Exercise: Print the following lines word for word, from the first to the last.

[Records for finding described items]
-- Begin --

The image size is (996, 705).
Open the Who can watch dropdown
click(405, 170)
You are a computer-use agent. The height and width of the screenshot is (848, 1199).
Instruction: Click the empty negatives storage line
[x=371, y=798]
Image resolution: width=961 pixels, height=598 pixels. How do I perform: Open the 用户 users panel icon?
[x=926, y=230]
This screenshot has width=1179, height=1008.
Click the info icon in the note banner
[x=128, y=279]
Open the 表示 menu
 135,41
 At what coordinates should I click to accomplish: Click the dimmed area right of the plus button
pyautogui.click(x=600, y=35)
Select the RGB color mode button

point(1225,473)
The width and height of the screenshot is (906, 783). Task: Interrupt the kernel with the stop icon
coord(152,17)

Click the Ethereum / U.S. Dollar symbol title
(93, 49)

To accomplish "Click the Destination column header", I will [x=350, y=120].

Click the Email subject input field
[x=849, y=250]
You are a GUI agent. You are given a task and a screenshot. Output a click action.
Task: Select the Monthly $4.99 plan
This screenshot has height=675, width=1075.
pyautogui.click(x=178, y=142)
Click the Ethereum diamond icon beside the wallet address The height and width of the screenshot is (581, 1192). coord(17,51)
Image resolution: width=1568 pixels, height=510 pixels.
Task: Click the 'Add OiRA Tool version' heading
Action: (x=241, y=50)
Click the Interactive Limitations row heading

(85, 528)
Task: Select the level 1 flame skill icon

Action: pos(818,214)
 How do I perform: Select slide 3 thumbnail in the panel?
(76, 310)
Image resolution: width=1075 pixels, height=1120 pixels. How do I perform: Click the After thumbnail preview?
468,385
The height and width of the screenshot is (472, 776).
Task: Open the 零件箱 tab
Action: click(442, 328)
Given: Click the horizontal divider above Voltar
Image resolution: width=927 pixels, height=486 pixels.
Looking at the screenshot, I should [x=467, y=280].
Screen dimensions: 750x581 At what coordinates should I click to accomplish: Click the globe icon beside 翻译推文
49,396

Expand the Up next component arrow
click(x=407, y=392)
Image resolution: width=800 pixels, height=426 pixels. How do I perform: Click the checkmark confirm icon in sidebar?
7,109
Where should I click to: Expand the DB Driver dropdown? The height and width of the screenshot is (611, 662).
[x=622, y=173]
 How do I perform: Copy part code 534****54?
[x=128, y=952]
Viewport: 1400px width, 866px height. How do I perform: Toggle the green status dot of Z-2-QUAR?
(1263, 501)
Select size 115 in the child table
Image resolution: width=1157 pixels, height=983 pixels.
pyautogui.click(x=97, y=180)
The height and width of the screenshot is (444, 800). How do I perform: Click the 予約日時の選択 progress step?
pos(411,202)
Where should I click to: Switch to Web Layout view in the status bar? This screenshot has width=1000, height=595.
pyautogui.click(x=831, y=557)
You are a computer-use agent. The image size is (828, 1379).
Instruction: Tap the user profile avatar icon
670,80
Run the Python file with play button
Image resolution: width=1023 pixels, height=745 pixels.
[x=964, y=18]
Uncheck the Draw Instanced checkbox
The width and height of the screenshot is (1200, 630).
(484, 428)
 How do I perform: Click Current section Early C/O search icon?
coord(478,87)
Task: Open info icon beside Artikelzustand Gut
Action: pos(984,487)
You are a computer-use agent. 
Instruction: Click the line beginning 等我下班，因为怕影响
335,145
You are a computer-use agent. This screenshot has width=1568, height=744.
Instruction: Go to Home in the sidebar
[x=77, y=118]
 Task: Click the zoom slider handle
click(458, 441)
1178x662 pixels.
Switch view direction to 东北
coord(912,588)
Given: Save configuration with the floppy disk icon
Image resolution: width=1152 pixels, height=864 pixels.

-- End --

Written solution:
The image size is (996, 705).
Open the Who can watch dropdown
click(405, 170)
You are a computer-use agent. The height and width of the screenshot is (848, 1199).
Instruction: Click the empty negatives storage line
[x=371, y=798]
Image resolution: width=961 pixels, height=598 pixels. How do I perform: Open the 用户 users panel icon?
[x=926, y=230]
This screenshot has width=1179, height=1008.
Click the info icon in the note banner
[x=128, y=279]
Open the 表示 menu
 135,41
 At what coordinates should I click to accomplish: Click the dimmed area right of the plus button
pyautogui.click(x=600, y=35)
Select the RGB color mode button

point(1225,473)
The width and height of the screenshot is (906, 783). Task: Interrupt the kernel with the stop icon
coord(152,17)

Click the Ethereum / U.S. Dollar symbol title
(93, 49)

To accomplish "Click the Destination column header", I will [x=350, y=120].

Click the Email subject input field
[x=849, y=250]
You are a GUI agent. You are given a task and a screenshot. Output a click action.
Task: Select the Monthly $4.99 plan
This screenshot has height=675, width=1075.
pyautogui.click(x=178, y=142)
Click the Ethereum diamond icon beside the wallet address The height and width of the screenshot is (581, 1192). coord(17,51)
Image resolution: width=1568 pixels, height=510 pixels.
Task: Click the 'Add OiRA Tool version' heading
Action: (x=241, y=50)
Click the Interactive Limitations row heading

(85, 528)
Task: Select the level 1 flame skill icon

Action: pos(818,214)
 How do I perform: Select slide 3 thumbnail in the panel?
(76, 310)
Image resolution: width=1075 pixels, height=1120 pixels. How do I perform: Click the After thumbnail preview?
468,385
The height and width of the screenshot is (472, 776).
Task: Open the 零件箱 tab
Action: click(442, 328)
Given: Click the horizontal divider above Voltar
Image resolution: width=927 pixels, height=486 pixels.
Looking at the screenshot, I should [x=467, y=280].
Screen dimensions: 750x581 At what coordinates should I click to accomplish: Click the globe icon beside 翻译推文
49,396

Expand the Up next component arrow
click(x=407, y=392)
Image resolution: width=800 pixels, height=426 pixels. How do I perform: Click the checkmark confirm icon in sidebar?
7,109
Where should I click to: Expand the DB Driver dropdown? The height and width of the screenshot is (611, 662).
[x=622, y=173]
 How do I perform: Copy part code 534****54?
[x=128, y=952]
Viewport: 1400px width, 866px height. How do I perform: Toggle the green status dot of Z-2-QUAR?
(1263, 501)
Select size 115 in the child table
Image resolution: width=1157 pixels, height=983 pixels.
pyautogui.click(x=97, y=180)
The height and width of the screenshot is (444, 800). How do I perform: Click the 予約日時の選択 progress step?
pos(411,202)
Where should I click to: Switch to Web Layout view in the status bar? This screenshot has width=1000, height=595.
pyautogui.click(x=831, y=557)
You are a computer-use agent. The image size is (828, 1379).
Instruction: Tap the user profile avatar icon
670,80
Run the Python file with play button
Image resolution: width=1023 pixels, height=745 pixels.
[x=964, y=18]
Uncheck the Draw Instanced checkbox
The width and height of the screenshot is (1200, 630).
(484, 428)
 How do I perform: Click Current section Early C/O search icon?
coord(478,87)
Task: Open info icon beside Artikelzustand Gut
Action: pos(984,487)
You are a computer-use agent. 
Instruction: Click the line beginning 等我下班，因为怕影响
335,145
You are a computer-use agent. This screenshot has width=1568, height=744.
Instruction: Go to Home in the sidebar
[x=77, y=118]
 Task: Click the zoom slider handle
click(458, 441)
1178x662 pixels.
Switch view direction to 东北
coord(912,588)
Given: Save configuration with the floppy disk icon
Image resolution: width=1152 pixels, height=864 pixels.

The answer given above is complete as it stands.